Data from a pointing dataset
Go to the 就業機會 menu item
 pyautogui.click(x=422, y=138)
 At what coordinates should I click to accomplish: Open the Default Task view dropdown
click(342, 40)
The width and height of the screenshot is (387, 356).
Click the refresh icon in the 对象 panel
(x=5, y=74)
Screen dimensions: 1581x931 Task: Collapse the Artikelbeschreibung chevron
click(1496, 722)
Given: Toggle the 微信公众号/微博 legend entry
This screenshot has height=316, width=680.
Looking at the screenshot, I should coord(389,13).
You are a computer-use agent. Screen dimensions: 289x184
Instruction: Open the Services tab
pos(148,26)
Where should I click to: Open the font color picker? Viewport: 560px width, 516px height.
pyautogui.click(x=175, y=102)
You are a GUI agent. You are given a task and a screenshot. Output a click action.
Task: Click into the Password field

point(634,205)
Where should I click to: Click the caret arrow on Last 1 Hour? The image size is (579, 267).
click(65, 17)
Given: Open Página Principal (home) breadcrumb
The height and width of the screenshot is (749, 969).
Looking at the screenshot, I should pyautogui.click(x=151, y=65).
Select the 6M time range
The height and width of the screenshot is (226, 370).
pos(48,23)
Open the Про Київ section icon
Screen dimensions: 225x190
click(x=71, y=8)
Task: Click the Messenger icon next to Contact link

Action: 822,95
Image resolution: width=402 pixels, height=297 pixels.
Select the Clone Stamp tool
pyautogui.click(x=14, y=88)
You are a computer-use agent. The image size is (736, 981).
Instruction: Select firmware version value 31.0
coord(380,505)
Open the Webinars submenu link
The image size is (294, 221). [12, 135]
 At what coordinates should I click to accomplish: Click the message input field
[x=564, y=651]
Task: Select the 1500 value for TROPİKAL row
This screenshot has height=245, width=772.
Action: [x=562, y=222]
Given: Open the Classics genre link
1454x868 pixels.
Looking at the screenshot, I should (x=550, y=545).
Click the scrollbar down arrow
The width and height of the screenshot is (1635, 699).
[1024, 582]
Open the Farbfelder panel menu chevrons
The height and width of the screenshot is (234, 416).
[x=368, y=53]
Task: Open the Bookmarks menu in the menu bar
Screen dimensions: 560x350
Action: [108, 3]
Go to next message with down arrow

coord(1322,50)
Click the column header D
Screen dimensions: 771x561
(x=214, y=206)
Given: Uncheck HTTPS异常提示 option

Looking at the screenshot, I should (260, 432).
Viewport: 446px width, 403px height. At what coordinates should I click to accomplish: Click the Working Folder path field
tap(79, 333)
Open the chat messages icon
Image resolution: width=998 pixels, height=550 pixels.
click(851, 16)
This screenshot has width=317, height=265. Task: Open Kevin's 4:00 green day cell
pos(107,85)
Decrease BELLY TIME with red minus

Written instruction: Copy all of the data above verbatim, keeping every line in its original order.

Result:
Go to the 就業機會 menu item
 pyautogui.click(x=422, y=138)
 At what coordinates should I click to accomplish: Open the Default Task view dropdown
click(342, 40)
The width and height of the screenshot is (387, 356).
Click the refresh icon in the 对象 panel
(x=5, y=74)
Screen dimensions: 1581x931 Task: Collapse the Artikelbeschreibung chevron
click(1496, 722)
Given: Toggle the 微信公众号/微博 legend entry
This screenshot has height=316, width=680.
Looking at the screenshot, I should coord(389,13).
You are a computer-use agent. Screen dimensions: 289x184
Instruction: Open the Services tab
pos(148,26)
Where should I click to: Open the font color picker? Viewport: 560px width, 516px height.
pyautogui.click(x=175, y=102)
You are a GUI agent. You are given a task and a screenshot. Output a click action.
Task: Click into the Password field

point(634,205)
Where should I click to: Click the caret arrow on Last 1 Hour? The image size is (579, 267).
click(65, 17)
Given: Open Página Principal (home) breadcrumb
The height and width of the screenshot is (749, 969).
Looking at the screenshot, I should pyautogui.click(x=151, y=65).
Select the 6M time range
The height and width of the screenshot is (226, 370).
pos(48,23)
Open the Про Київ section icon
Screen dimensions: 225x190
click(x=71, y=8)
Task: Click the Messenger icon next to Contact link

Action: 822,95
Image resolution: width=402 pixels, height=297 pixels.
Select the Clone Stamp tool
pyautogui.click(x=14, y=88)
You are a computer-use agent. The image size is (736, 981).
Instruction: Select firmware version value 31.0
coord(380,505)
Open the Webinars submenu link
The image size is (294, 221). [12, 135]
 At what coordinates should I click to accomplish: Click the message input field
[x=564, y=651]
Task: Select the 1500 value for TROPİKAL row
This screenshot has height=245, width=772.
Action: [x=562, y=222]
Given: Open the Classics genre link
1454x868 pixels.
Looking at the screenshot, I should (x=550, y=545).
Click the scrollbar down arrow
The width and height of the screenshot is (1635, 699).
[1024, 582]
Open the Farbfelder panel menu chevrons
The height and width of the screenshot is (234, 416).
[x=368, y=53]
Task: Open the Bookmarks menu in the menu bar
Screen dimensions: 560x350
Action: [108, 3]
Go to next message with down arrow

coord(1322,50)
Click the column header D
Screen dimensions: 771x561
(x=214, y=206)
Given: Uncheck HTTPS异常提示 option

Looking at the screenshot, I should (260, 432).
Viewport: 446px width, 403px height. At what coordinates should I click to accomplish: Click the Working Folder path field
tap(79, 333)
Open the chat messages icon
Image resolution: width=998 pixels, height=550 pixels.
click(851, 16)
This screenshot has width=317, height=265. Task: Open Kevin's 4:00 green day cell
pos(107,85)
Decrease BELLY TIME with red minus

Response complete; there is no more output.